After you have escalated your privileges, you should clean up the logs to avoid detection. One tool for this is the clearev command for metasploit.

msf6 > clearev

Vulnerabilities & Threats

A vulnerability in cybersecurity is defined as a weakness or flaw in the design, implementation or behaviours of a system or application. An attacker can exploit these weaknesses to gain access to unauthorised information or perform unauthorised actions

There are arguably five main categories of vulnerabilities:

Vulnerability Description
Operating System These types of vulnerabilities are found within Operating Systems (OSs) and often result in privilege escalation.
(Mis)Configuration-based These types of vulnerability stem from an incorrectly configured application or service. For example, a website exposing customer details.
Weak or Default Credentials Applications and services that have an element of authentication will come with default credentials when installed. For example, an administrator dashboard may have the username and password of "admin". These are easy to guess by an attacker.
Application Logic These vulnerabilities are a result of poorly designed applications. For example, poorly implemented authentication mechanisms that may result in an attacker being able to impersonate a user.
Human-Factor Human-Factor vulnerabilities are vulnerabilities that leverage human behaviour. For example, phishing emails are designed to trick humans into believing they are legitimate.

Social Engineering

Phishing

Phishing terms

A BEC (Business Email Compromise) is when an adversary gains control of an internal employee's account and then uses the compromised email account to convince other internal employees to perform unauthorized or fraudulent actions.

A typosquatting attack, also known as a URL hijacking, a sting site, or a fake URL, is a type of social engineering where threat actors impersonate legitimate domains for malicious purposes such as fraud or malware spreading.

Types of Phishing attacks

Spam
Unsolicited junk emails sent out in bulk to a large number of recipients.
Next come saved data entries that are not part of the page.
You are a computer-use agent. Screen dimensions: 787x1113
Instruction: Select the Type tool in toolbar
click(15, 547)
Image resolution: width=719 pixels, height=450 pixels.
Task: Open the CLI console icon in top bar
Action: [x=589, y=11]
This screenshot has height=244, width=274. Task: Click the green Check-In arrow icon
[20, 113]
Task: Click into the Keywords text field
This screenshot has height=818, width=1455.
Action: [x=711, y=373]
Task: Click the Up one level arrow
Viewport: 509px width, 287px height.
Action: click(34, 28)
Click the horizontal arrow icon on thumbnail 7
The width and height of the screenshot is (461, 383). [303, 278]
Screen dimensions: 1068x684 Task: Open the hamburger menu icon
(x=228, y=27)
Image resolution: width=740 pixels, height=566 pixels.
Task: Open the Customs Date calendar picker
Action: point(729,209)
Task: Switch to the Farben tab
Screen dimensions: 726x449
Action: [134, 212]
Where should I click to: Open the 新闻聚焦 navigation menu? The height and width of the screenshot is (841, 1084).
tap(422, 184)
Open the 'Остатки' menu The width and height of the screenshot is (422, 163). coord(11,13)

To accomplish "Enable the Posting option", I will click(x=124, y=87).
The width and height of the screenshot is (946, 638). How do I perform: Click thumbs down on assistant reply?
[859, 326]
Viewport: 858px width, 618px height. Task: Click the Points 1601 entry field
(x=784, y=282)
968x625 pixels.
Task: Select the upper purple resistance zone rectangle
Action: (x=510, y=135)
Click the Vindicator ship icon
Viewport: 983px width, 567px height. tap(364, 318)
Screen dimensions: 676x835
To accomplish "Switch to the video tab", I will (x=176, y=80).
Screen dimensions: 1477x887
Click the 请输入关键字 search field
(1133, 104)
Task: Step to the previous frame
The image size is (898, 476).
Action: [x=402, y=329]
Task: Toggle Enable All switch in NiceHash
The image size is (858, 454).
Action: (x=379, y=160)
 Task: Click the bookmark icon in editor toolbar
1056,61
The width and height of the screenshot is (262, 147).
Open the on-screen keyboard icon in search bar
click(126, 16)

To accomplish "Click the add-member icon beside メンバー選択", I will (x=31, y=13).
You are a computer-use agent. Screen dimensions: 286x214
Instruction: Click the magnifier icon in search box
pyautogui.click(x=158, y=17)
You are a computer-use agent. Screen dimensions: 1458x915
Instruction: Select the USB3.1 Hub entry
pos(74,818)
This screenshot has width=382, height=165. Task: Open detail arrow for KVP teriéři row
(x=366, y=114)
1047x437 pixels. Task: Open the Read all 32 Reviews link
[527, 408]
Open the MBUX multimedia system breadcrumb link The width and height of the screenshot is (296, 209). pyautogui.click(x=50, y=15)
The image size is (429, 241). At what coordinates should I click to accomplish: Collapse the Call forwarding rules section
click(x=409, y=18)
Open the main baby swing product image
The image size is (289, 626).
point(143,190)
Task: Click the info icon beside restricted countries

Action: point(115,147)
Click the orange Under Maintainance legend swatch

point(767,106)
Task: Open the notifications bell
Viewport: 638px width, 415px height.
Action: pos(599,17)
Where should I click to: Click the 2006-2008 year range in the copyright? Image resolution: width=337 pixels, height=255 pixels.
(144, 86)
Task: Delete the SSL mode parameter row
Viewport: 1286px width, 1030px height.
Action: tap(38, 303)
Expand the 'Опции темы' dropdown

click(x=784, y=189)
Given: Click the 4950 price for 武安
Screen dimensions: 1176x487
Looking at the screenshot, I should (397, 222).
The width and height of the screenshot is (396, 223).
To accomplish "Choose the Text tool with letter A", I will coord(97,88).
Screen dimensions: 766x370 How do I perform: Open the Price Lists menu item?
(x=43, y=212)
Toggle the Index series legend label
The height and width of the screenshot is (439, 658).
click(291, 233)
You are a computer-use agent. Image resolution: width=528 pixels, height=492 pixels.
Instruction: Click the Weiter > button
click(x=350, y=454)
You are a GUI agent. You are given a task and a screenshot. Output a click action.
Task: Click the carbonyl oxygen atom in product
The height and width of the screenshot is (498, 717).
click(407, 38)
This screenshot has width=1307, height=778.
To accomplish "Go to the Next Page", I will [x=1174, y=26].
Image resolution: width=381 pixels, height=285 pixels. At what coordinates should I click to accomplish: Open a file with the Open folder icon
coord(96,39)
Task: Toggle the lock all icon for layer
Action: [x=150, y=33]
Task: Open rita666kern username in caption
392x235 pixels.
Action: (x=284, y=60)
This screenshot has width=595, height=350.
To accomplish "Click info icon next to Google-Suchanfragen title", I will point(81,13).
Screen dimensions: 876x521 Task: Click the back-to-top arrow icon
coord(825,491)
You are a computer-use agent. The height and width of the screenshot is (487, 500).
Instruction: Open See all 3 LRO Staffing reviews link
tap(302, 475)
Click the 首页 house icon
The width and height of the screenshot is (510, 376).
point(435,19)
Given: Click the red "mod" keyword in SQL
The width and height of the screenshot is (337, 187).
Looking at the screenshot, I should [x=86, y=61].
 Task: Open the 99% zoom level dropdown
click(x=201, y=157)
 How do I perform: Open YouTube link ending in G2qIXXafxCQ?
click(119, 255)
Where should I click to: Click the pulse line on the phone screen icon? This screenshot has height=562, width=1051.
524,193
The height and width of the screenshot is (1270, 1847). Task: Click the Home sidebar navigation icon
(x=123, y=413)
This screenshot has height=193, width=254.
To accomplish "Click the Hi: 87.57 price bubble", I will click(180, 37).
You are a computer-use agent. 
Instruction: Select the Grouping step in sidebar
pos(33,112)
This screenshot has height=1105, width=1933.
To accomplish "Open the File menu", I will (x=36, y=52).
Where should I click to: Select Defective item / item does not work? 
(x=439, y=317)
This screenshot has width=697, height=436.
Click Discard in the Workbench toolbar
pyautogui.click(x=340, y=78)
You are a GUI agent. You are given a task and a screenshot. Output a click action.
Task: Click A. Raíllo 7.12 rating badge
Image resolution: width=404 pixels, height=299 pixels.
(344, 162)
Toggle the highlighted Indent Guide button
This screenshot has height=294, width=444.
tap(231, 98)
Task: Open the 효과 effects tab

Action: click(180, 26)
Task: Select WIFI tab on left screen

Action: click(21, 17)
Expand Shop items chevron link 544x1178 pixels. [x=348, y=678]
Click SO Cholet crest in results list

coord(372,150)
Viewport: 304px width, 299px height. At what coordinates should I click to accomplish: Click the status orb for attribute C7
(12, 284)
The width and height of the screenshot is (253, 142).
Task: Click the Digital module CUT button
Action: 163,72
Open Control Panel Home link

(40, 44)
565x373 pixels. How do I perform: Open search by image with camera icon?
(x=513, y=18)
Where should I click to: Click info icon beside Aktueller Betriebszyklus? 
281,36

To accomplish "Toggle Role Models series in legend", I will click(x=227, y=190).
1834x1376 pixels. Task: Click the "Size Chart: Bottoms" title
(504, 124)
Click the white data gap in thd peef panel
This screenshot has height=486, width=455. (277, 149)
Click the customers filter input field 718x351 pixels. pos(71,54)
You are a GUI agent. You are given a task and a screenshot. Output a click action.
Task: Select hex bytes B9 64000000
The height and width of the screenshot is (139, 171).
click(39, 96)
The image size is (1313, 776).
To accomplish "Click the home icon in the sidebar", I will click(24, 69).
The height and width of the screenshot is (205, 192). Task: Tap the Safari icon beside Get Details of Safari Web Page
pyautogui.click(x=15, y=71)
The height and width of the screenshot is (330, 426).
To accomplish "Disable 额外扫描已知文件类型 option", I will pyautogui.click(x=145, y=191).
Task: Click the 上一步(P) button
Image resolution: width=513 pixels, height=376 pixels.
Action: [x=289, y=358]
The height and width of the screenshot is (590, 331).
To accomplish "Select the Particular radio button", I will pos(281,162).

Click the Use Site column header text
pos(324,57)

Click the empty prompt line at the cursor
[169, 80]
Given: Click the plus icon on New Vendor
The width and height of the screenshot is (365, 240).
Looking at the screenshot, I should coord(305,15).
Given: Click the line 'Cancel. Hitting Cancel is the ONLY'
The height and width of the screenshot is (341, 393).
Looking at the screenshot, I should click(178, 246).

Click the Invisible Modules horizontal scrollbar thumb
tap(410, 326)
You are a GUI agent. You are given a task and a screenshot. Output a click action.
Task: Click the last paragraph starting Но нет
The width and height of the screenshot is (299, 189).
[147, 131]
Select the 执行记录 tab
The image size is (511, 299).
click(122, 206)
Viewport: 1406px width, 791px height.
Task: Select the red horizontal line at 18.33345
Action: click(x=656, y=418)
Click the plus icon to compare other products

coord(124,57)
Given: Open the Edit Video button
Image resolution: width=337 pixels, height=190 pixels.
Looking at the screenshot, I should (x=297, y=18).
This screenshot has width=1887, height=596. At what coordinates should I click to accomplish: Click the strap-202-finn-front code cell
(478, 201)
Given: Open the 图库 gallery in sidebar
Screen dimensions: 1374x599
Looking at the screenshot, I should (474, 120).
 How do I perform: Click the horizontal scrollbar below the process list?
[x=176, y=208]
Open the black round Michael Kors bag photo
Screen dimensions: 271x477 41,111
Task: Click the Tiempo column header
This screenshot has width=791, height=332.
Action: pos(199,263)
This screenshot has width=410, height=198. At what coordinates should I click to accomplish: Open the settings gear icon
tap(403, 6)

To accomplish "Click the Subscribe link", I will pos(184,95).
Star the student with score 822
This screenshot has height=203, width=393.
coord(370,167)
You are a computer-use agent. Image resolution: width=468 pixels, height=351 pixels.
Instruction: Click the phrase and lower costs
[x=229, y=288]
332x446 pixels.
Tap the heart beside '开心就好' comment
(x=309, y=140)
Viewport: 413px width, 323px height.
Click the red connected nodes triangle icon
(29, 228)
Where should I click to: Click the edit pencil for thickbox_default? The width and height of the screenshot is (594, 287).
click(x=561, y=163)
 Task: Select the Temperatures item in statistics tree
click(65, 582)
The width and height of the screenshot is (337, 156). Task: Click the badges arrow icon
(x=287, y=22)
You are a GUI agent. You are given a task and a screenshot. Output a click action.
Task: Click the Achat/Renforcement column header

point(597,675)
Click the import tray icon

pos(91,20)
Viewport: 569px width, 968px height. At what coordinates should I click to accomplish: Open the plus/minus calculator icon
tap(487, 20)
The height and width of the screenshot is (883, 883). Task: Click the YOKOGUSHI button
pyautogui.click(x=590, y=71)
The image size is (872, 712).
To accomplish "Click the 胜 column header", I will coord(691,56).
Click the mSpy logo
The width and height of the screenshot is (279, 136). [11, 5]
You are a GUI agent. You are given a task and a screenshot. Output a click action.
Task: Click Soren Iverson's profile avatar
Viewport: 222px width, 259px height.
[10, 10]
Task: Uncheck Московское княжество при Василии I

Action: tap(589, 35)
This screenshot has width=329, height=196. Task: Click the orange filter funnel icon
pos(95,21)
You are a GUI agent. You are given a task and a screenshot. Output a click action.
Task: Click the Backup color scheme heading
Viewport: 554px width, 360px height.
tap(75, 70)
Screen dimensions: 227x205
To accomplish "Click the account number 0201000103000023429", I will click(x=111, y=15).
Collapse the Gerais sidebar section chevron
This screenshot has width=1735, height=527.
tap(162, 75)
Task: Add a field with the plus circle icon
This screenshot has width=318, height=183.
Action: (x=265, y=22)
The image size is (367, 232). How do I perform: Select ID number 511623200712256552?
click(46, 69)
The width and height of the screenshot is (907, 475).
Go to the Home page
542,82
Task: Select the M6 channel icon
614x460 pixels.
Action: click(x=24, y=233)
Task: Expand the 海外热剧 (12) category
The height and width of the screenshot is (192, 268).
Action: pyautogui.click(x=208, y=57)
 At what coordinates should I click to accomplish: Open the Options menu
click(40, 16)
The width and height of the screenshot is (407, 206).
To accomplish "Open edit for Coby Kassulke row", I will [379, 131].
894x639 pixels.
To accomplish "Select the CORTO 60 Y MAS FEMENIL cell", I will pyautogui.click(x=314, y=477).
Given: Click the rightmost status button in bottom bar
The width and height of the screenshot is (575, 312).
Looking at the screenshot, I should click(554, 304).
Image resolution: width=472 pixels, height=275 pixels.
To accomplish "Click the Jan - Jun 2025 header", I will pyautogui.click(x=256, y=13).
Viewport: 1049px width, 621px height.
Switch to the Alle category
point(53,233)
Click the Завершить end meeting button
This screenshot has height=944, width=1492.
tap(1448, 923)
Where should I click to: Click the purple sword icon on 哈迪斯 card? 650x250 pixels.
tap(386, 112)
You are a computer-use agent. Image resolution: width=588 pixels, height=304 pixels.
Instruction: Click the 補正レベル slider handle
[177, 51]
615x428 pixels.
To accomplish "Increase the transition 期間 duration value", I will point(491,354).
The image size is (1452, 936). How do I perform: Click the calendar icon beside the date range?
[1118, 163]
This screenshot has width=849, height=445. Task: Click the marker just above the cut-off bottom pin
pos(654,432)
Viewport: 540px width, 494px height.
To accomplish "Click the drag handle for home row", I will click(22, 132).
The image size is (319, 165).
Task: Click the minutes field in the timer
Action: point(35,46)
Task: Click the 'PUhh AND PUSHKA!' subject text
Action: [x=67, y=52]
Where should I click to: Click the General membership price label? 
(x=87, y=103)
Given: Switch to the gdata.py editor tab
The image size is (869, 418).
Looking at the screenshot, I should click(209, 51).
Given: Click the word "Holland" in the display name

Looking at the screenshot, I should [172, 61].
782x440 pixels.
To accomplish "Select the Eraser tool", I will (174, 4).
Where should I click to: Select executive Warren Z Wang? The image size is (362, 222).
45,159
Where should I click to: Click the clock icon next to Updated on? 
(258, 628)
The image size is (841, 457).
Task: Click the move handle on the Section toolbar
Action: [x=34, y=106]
The more malicious variant of Spam is known as MalSpam.

Phishing
Emails sent to a target(s) purporting to be from a trusted entity to lure individuals into providing sensitive information.

Spear phishing
Takes phishing a step further by targeting a specific individual(s) or organization seeking sensitive information.

Whaling
Is similar to spear phishing, but it's targeted specifically to C-Level high-position individuals (CEO, CFO, etc.), and the objective is the same.

Smishing
Takes phishing to mobile devices by targeting mobile users with specially crafted text messages.

Vishing
Is similar to smishing, but instead of using text messages for the social engineering attack, the attacks are based on voice calls.

Analyze/identify

  1. Open Email
  2. See its raw format
  3. Analyze the results:
  • X-Originating-IP - The IP address of the email was sent from (this is known as an X-header)
  • Smtp.mailfrom/header.from - The domain the email was sent from (these headers are within Authentication-Results)
  • Reply-To - This is the email address a reply email will be sent to instead of the From email address

In case the mail is encoded using base64, the following command can be used to decrypt the message:
base64 -d <filename> > decoded.txt

Phishing security

Hyperlinks and IP addresses should be defanged.

Expand shortened links with this tool.

Denial of Service (DoS & DDoS)

Denial of Service attacks aim to make a system, service, or network unavailable by overwhelming it with traffic or exploiting vulnerabilities.

Types of DoS Attacks

  • DoS (Denial of Service): Single-source attack
  • DDoS (Distributed Denial of Service): Multiple-source coordinated attack
  • Application Layer: Targets specific applications (HTTP, DNS)
  • Network Layer: Floods network infrastructure
  • Protocol: Exploits protocol weaknesses

Common DoS Techniques

Network Flooding

# ICMP flood (requires root)
ping -f -s 65507 <target_ip>

# SYN flood using hping3
hping3 -S --flood -V -p 80 <target_ip>

# UDP flood
hping3 --udp --flood -p 53 <target_ip>

Application Layer Attacks

# HTTP GET flood using curl
for i in {1..1000}; do curl http://target.com & done

# Slowloris attack (slow HTTP)
# Use tools like slowhttptest or pyloris

Amplification Attacks

  • DNS Amplification: Small query → Large response
  • NTP Amplification: Exploits NTP monlist command
  • Memcached Amplification: UDP-based amplification

Detection and Mitigation

  • Rate Limiting: Limit requests per IP/user
  • Traffic Analysis: Monitor unusual patterns
  • Blacklisting: Block malicious IPs
  • Load Balancing: Distribute traffic
  • CDN: Content delivery networks for protection
  • Firewalls: Filter malicious traffic

Tools for Testing (Educational/Legal Use Only)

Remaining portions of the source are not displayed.